Your assignment
Every record that follows must be set down word for word.

Supplied information
- Opening Delimiter -

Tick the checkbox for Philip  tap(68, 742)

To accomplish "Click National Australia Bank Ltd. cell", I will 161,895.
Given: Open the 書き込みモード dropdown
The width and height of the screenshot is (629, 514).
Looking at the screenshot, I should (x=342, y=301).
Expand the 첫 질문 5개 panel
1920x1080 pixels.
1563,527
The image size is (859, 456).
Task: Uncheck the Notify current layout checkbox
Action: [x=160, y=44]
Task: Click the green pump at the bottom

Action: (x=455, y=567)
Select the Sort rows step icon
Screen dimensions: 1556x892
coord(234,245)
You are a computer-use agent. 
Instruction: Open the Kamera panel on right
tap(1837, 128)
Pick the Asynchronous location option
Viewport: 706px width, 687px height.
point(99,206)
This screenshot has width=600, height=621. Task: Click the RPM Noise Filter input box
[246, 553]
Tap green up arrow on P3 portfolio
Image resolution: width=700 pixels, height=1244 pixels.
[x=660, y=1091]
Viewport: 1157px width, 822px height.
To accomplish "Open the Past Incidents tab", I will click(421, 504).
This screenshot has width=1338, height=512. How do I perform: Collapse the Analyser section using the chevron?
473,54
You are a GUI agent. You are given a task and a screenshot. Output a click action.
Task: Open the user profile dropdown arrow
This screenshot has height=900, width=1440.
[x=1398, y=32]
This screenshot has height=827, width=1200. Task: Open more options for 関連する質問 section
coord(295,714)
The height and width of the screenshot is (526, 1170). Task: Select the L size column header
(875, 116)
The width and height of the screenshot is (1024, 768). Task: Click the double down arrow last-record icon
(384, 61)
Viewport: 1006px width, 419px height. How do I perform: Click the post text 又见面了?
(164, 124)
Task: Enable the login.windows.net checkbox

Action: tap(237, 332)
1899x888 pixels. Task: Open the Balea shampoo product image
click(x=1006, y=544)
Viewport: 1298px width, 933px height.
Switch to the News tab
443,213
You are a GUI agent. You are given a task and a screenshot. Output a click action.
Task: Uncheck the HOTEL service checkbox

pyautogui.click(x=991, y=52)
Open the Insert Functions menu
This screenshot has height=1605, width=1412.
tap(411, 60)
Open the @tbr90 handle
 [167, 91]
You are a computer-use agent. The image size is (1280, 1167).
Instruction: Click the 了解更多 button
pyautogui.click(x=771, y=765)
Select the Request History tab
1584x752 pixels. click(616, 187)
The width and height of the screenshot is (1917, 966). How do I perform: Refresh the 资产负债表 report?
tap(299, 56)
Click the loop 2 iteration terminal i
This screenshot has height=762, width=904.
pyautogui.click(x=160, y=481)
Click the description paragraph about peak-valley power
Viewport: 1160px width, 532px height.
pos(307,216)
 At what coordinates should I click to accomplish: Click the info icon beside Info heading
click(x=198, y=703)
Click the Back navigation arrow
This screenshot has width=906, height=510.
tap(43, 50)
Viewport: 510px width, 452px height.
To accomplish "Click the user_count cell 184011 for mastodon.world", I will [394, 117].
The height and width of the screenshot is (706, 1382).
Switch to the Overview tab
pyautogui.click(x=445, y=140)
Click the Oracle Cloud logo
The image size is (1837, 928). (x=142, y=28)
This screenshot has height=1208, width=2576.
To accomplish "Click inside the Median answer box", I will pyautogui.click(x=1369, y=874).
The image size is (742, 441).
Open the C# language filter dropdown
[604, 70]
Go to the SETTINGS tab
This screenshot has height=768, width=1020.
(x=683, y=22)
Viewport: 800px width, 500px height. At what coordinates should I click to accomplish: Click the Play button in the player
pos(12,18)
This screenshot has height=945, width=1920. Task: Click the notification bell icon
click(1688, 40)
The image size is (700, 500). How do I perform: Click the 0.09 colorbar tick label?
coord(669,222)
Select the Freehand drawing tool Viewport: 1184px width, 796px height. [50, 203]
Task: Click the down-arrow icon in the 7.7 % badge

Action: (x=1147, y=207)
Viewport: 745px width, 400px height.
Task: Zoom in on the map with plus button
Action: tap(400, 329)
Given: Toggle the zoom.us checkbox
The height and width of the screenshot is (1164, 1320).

- Closing Delimiter -

Exercise solution
Tick the checkbox for Philip  tap(68, 742)

To accomplish "Click National Australia Bank Ltd. cell", I will 161,895.
Given: Open the 書き込みモード dropdown
The width and height of the screenshot is (629, 514).
Looking at the screenshot, I should (x=342, y=301).
Expand the 첫 질문 5개 panel
1920x1080 pixels.
1563,527
The image size is (859, 456).
Task: Uncheck the Notify current layout checkbox
Action: [x=160, y=44]
Task: Click the green pump at the bottom

Action: (x=455, y=567)
Select the Sort rows step icon
Screen dimensions: 1556x892
coord(234,245)
You are a computer-use agent. 
Instruction: Open the Kamera panel on right
tap(1837, 128)
Pick the Asynchronous location option
Viewport: 706px width, 687px height.
point(99,206)
This screenshot has width=600, height=621. Task: Click the RPM Noise Filter input box
[246, 553]
Tap green up arrow on P3 portfolio
Image resolution: width=700 pixels, height=1244 pixels.
[x=660, y=1091]
Viewport: 1157px width, 822px height.
To accomplish "Open the Past Incidents tab", I will click(421, 504).
This screenshot has width=1338, height=512. How do I perform: Collapse the Analyser section using the chevron?
473,54
You are a GUI agent. You are given a task and a screenshot. Output a click action.
Task: Open the user profile dropdown arrow
This screenshot has height=900, width=1440.
[x=1398, y=32]
This screenshot has height=827, width=1200. Task: Open more options for 関連する質問 section
coord(295,714)
The height and width of the screenshot is (526, 1170). Task: Select the L size column header
(875, 116)
The width and height of the screenshot is (1024, 768). Task: Click the double down arrow last-record icon
(384, 61)
Viewport: 1006px width, 419px height. How do I perform: Click the post text 又见面了?
(164, 124)
Task: Enable the login.windows.net checkbox

Action: tap(237, 332)
1899x888 pixels. Task: Open the Balea shampoo product image
click(x=1006, y=544)
Viewport: 1298px width, 933px height.
Switch to the News tab
443,213
You are a GUI agent. You are given a task and a screenshot. Output a click action.
Task: Uncheck the HOTEL service checkbox

pyautogui.click(x=991, y=52)
Open the Insert Functions menu
This screenshot has height=1605, width=1412.
tap(411, 60)
Open the @tbr90 handle
 [167, 91]
You are a computer-use agent. The image size is (1280, 1167).
Instruction: Click the 了解更多 button
pyautogui.click(x=771, y=765)
Select the Request History tab
1584x752 pixels. click(616, 187)
The width and height of the screenshot is (1917, 966). How do I perform: Refresh the 资产负债表 report?
tap(299, 56)
Click the loop 2 iteration terminal i
This screenshot has height=762, width=904.
pyautogui.click(x=160, y=481)
Click the description paragraph about peak-valley power
Viewport: 1160px width, 532px height.
pos(307,216)
 At what coordinates should I click to accomplish: Click the info icon beside Info heading
click(x=198, y=703)
Click the Back navigation arrow
This screenshot has width=906, height=510.
tap(43, 50)
Viewport: 510px width, 452px height.
To accomplish "Click the user_count cell 184011 for mastodon.world", I will [394, 117].
The height and width of the screenshot is (706, 1382).
Switch to the Overview tab
pyautogui.click(x=445, y=140)
Click the Oracle Cloud logo
The image size is (1837, 928). (x=142, y=28)
This screenshot has height=1208, width=2576.
To accomplish "Click inside the Median answer box", I will pyautogui.click(x=1369, y=874).
The image size is (742, 441).
Open the C# language filter dropdown
[604, 70]
Go to the SETTINGS tab
This screenshot has height=768, width=1020.
(x=683, y=22)
Viewport: 800px width, 500px height. At what coordinates should I click to accomplish: Click the Play button in the player
pos(12,18)
This screenshot has height=945, width=1920. Task: Click the notification bell icon
click(1688, 40)
The image size is (700, 500). How do I perform: Click the 0.09 colorbar tick label?
coord(669,222)
Select the Freehand drawing tool Viewport: 1184px width, 796px height. [50, 203]
Task: Click the down-arrow icon in the 7.7 % badge

Action: (x=1147, y=207)
Viewport: 745px width, 400px height.
Task: Zoom in on the map with plus button
Action: tap(400, 329)
Given: Toggle the zoom.us checkbox
The height and width of the screenshot is (1164, 1320).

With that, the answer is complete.